# WHAT YOU ARE ASKED TO DO:
Find each line below containing the word "Surges" and copy it.

# Stored entries:
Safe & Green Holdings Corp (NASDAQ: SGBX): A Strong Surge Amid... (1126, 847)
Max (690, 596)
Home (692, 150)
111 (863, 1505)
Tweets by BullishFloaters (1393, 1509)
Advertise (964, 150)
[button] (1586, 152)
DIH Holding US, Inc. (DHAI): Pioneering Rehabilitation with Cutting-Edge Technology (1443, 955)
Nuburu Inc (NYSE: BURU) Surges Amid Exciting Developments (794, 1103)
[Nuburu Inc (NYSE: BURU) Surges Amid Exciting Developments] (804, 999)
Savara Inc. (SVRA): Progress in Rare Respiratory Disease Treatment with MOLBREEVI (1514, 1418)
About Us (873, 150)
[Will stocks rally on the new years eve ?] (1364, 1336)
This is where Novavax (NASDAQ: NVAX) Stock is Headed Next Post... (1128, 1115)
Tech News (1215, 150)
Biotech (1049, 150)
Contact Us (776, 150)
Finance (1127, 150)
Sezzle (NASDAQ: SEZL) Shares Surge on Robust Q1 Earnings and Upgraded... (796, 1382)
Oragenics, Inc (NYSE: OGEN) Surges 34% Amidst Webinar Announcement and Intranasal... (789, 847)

# REPLY:
Nuburu Inc (NYSE: BURU) Surges Amid Exciting Developments (794, 1103)
[Nuburu Inc (NYSE: BURU) Surges Amid Exciting Developments] (804, 999)
Oragenics, Inc (NYSE: OGEN) Surges 34% Amidst Webinar Announcement and Intranasal... (789, 847)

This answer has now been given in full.